Converge ICT Solutions Inc., commonly referred to as Converge (also known as ComClark in Pampanga), is a telecommunication service provider in the Philippines. It operates fiber optic broadband networks, Internet Protocol television (marketed as Converge Vision; in partnership with Pacific Kabelnet), cable television (marketed as Air Cable), and cable Internet (marketed as Air Internet) in the country. It had 1,845,162 FiberX subscribers as of September 2022 capturing 54% of the market share of fiber to the home in the country. As of 2022, the Converge fiber backbone reached 600,000 kilometers, passing through 495 cities and municipalities across the country.

History 
Converge was established in 1996 as the ComClark Network and Technology Corp. by Dennis Anthony Uy in 1996 at Angeles City.

In 2009, the Congress of the Philippines enacted Republic Act No. 9707, to grant Converge ICT Solutions Inc. the franchise to construct, install, establish, operate, and maintain a telecommunication system throughout the Philippines. 

In 2020, Converge ICT Solutions Inc. debuted in the Philippine Stock Exchange through an initial public offering.

In 2021, Uy told local media that a deal “is on” with Satellite Internet provider Starlink.

Demand for services surged during the pandemic, with an estimated 84% jump in revenue during the first quarter of the 2021 fiscal year. 

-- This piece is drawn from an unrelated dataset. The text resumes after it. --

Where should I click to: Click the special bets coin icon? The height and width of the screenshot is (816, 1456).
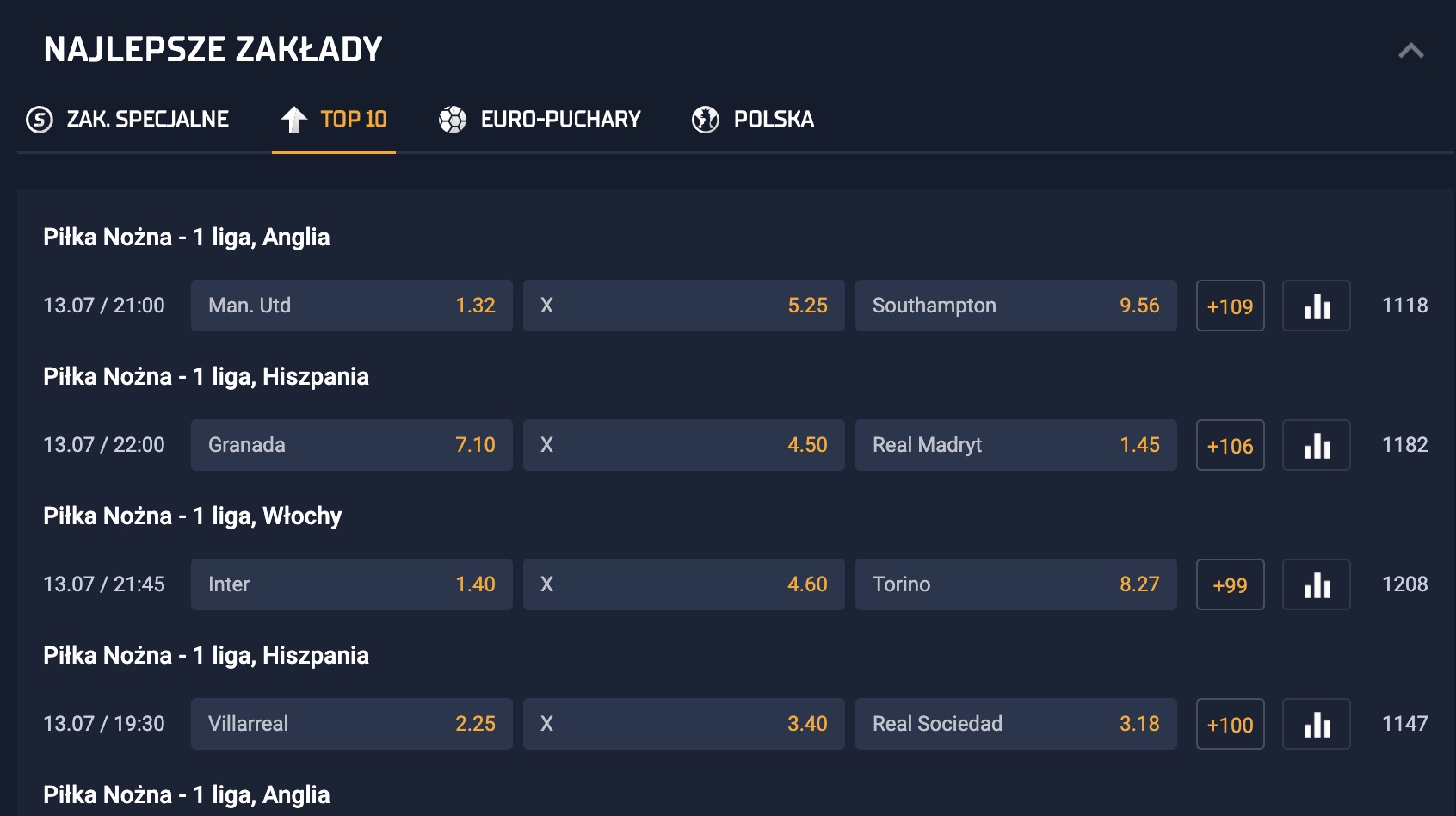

In 2021, the company also partnered with the Department of Trade and Industry (DTI) and local governments to provide free fiber-powered internet and tents at Diskwento Caravan.

In October 2021, Converge ICT completed the domestic subsea cable project, with ₱6 billion investment cost.

Service areas 
Converge ICT serves fiber optic Internet access in Metro Manila, Calabarzon, Central Luzon and several parts of the Bicol and Ilocos regions, and continues to expand its coverage across the country.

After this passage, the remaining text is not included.